Donald Trump made some questionable remarks this week that have rightly caused an almighty backlash. But one thing he did that may have more support, is sign an executive memorandum which will most likely lead to a lengthy investigation into alleged widespread Chinese theft of US IP. This is a big deal in Silicon Valley and something that has irked US business in general for years.
The question is, will this latest strategy actually result in any concrete changes on the Chinese side? As you can see from this new IDG Connect piece, I’m not convinced.
Years of theft
There are few things Democrats and Republicans agree on, but one is that China has had things far too long its own way when it comes to trade. The US trade deficit between the countries grew to $310 billion last year, helped by the growing dominance of Chinese businesses. Many of these have been able to accelerate their growth and maturation thanks to IP either stolen by hackers from US counterparts or take via forced joint ventures and tech transfers. Many of them are selling back into the US or their huge domestic market, undercutting American rivals.
Chinese firms don’t have the same restrictions around forced JVs and tech transfers to enter the US market. In fact, the likes of Baidu even have Silicon Valley R&D centres where they’re able to recruit some of the brightest locals, while government-backed VC firms have been funding start-ups to continue the seemingly relentless one-way IP transfer.
There are, of course, more nuances to the dynamic, but you get the point.
So, will this investigation get us anywhere? After all, it will empower the President to take unilateral action including sanctions and trade embargoes. Well, on the one hand, little gain can be made from stopping Chinese IP hackers, as they have stopped outright theft ever since a landmark Obama-Xi deal in 2015, according to FireEye Chief Intelligence Strategist, Christopher Porter.

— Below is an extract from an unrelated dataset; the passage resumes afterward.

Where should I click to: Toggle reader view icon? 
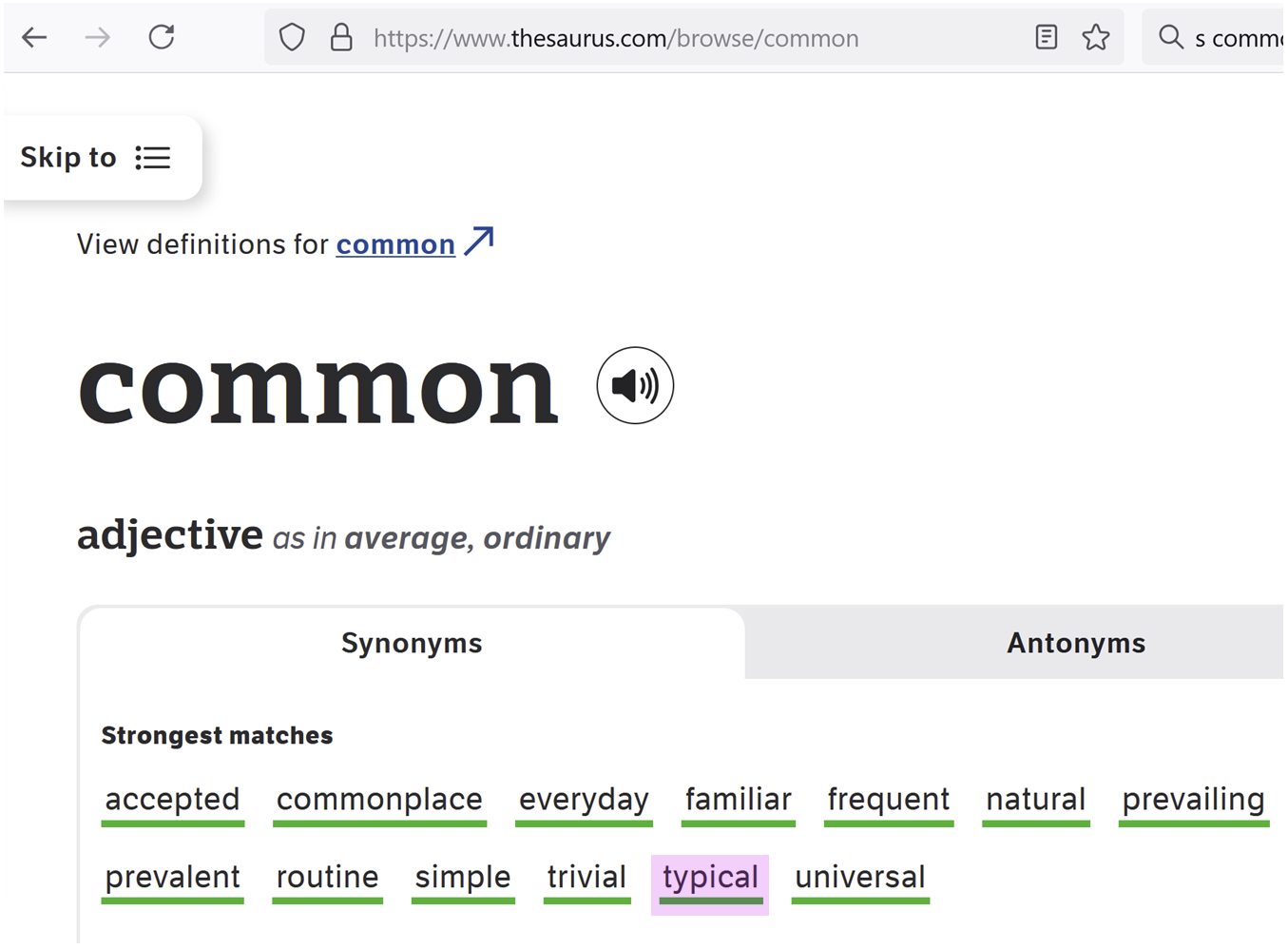click(1046, 38)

“If anything, discontinuing straightforward theft of intellectual property for strictly commercial purposes has freed up Chinese actors to focus more on these other targets than ever before, so the risk to companies before and after the Xi Agreement depends heavily on what industry that company is in and what sort of customer data they collect,” he told me via email.
That’s not to say the Chinese aren’t still active in cyberspace, but it’s less around IP theft, which is the focus of this investigation, Porter added.

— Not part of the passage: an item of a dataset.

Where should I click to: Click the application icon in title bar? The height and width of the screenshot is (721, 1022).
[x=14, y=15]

“We have seen an increase in cyber threat activity that could be Chinese groups collecting competitive business intelligence on US firms selling their products and services globally—several companies that were targets of proposed M&A activity from would-be Chinese parent companies were also victims of Chinese cyber threat activity within the previous year, suggesting that they may have been targeted as part of the M&A process to give the Chinese company a leg-up in negotiations,” he explained.
Which leaves us with JVs and tech transfers, which have provided Chinese companies with vital “know-how” and “know-why” over the years. To my mind, if there’s any area where the US can and should focus its diplomatic and negotiating efforts, it’s here. However, as reports in the past have highlighted, it took China years to construct a gargantuan, highly sophisticated tech transfer apparatus, and it won’t be looking to bin that anytime soon, especially with the Party’s ambitious Made in China 2025 strategy now in full swing.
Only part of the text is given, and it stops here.